*** SUPPLIED DATA

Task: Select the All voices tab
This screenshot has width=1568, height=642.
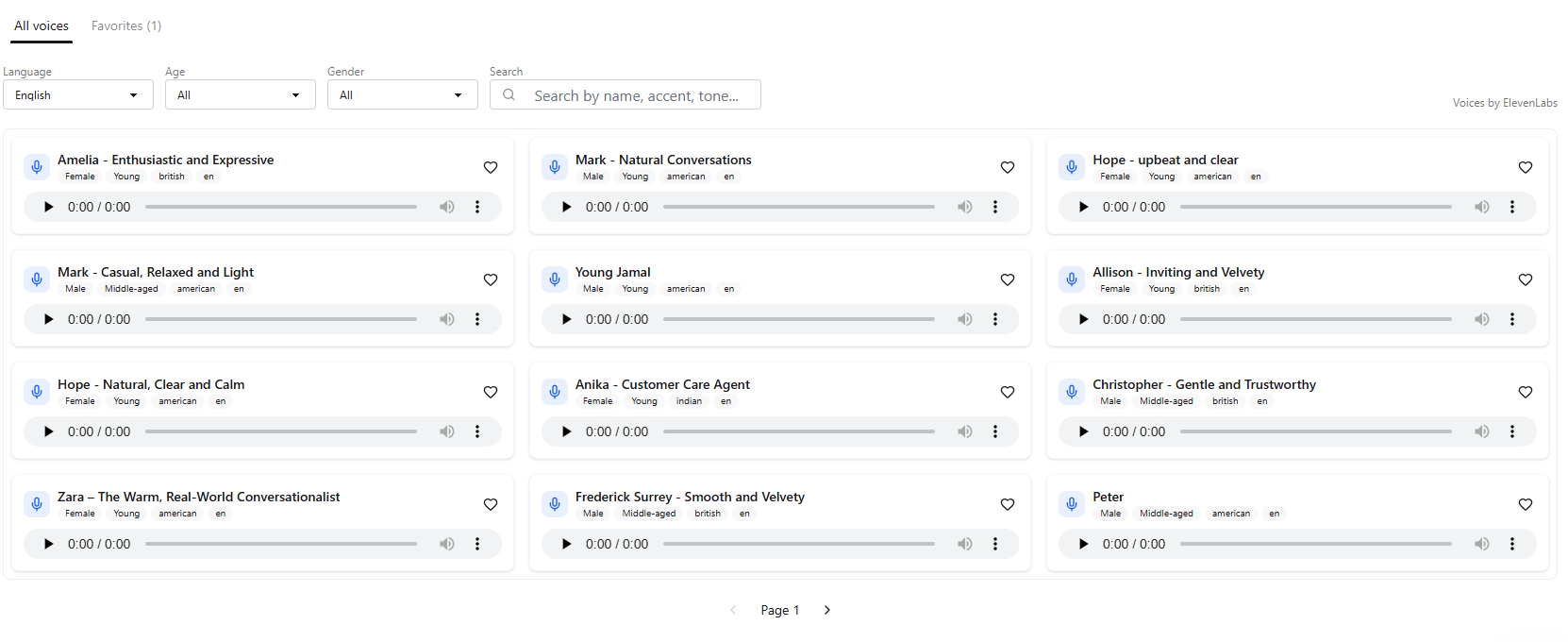Action: (x=42, y=25)
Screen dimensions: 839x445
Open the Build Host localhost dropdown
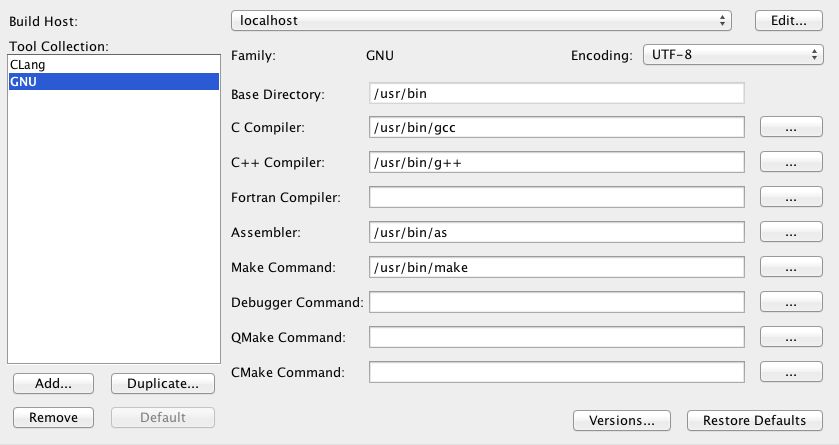click(481, 21)

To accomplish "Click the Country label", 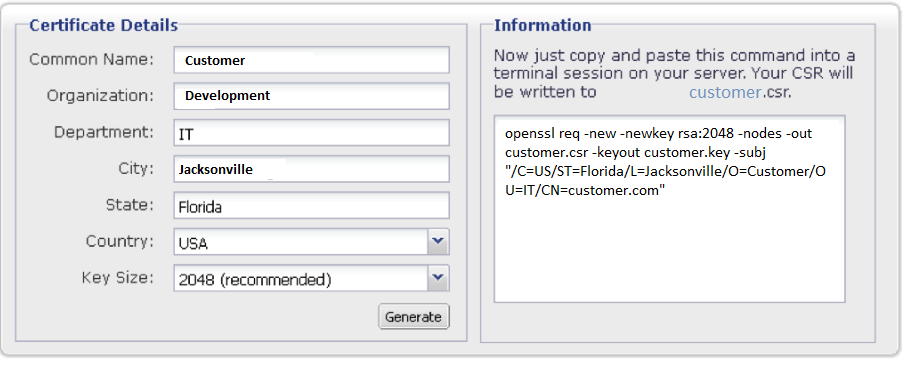I will pos(120,241).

******

DESCRIPTION OF THE TASK: Please count the lines in the rows above that contain the word "dropdown". Reply with the number alone.

EXERCISE RESULT: 1